Text excerpt
# # # # # # #

Wednesday, April 20, 2011

Sweet, Sweet Acceptance...


The Kubler-Ross Model aka The Five Stages of Grief was first introduced by Dr. Elisabeth Kubler-Ross in her book On Death and Dying (1969).

If there is anything I've learned through my meanderings on perspective and the experiences of others, it is that there is a definite pattern of human emotion. That pattern allows us to relate to one another at a deeper level of understanding even when our situations might not be similar at face-value.

...But...
T
he purpose of this post is not to muse on this pattern per se... Instead it's to document my own experience with the five stages of grief regarding the death of:

...MY SOCIAL LIFE...
-gasp!-

1. Denial: Denial is usually only a temporary defense for the individual.
*Studying is socializing right?*
-No, no it's not-

2. Anger: Once in the second stage, the individual recognizes that denial cannot continue. Because of anger, any individual that symbolizes life or energy is subject to projected resentment.
*School is ruining my dating/social life, making me fat, and is the reason I can't afford the new Coach bag.*

-god, it's beautiful :( -

3. Bargaining: The third stage involves the hope that the individual can somehow postpone or delay death.
*This was manifested by my excessive party behavior, obsession with finding friends outside of school, building of unhealthy relationships with inappropriate male suitors, and constant need for social adventure.*
-hammer time-

4. Depression: During the fourth stage, the dying person begins to understand the certainty of death. Because of this, the individual may become silent, refuse visitors and spend much of the time grieving.
*Note the social withdrawal I employed last term, the excessive amount of time I devoted to endorphin therapy at the gym, and the apathy I had for studying culminating in my first ever fail (ew, the thought of which still stings a little).*

-tear :'( -

...and finally...

5. Acceptance: In this last stage, the individual begins to come to terms with his mortality or that of his loved one.

# # # # # # #

Data shown

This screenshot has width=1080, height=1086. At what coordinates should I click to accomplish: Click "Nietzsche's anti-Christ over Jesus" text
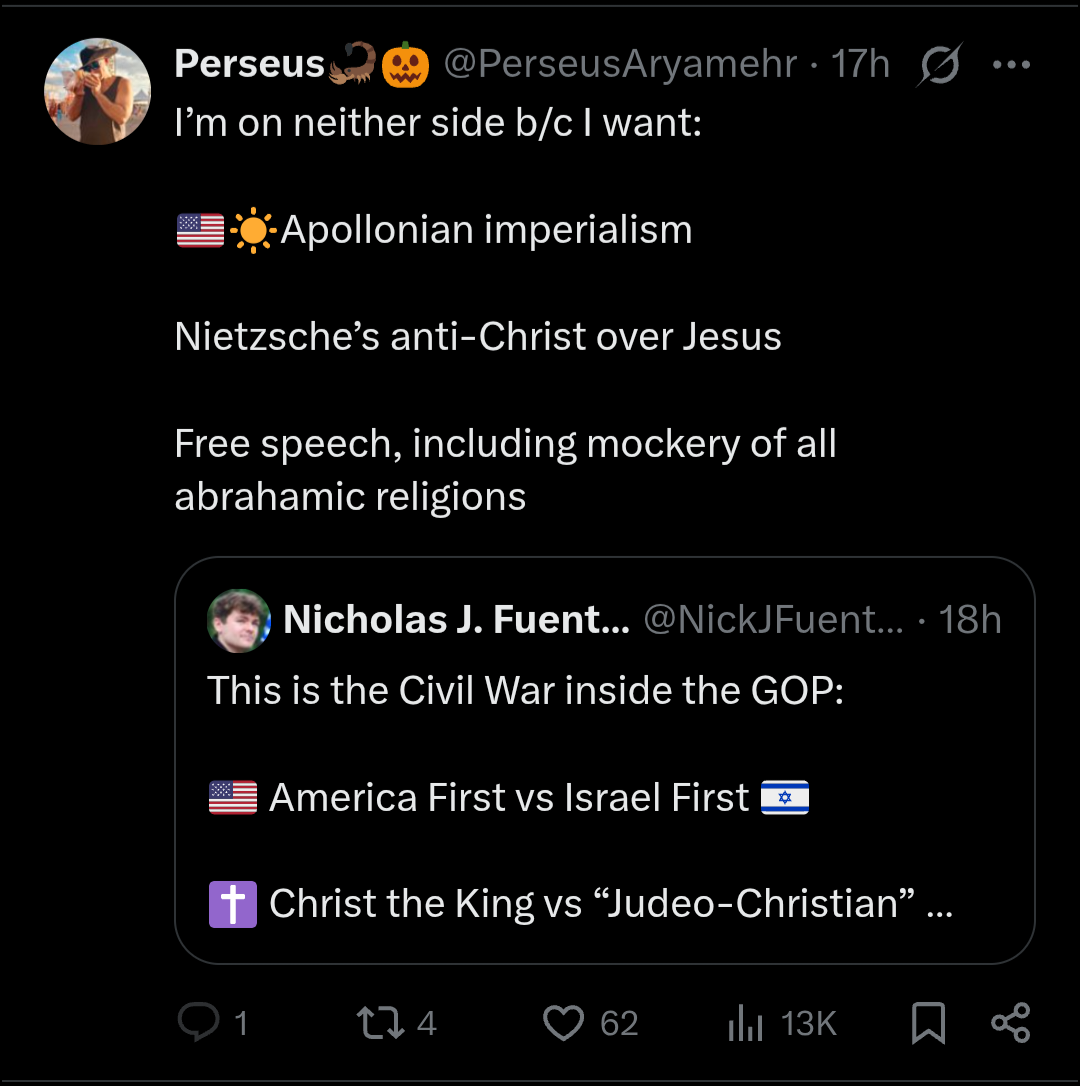click(x=478, y=336)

# # # # # # #

According to the post on the five stages of grief, in which book did Dr. Elisabeth Kubler-Ross first introduce the model? The data is not needed for this task.

On Death and Dying (1969).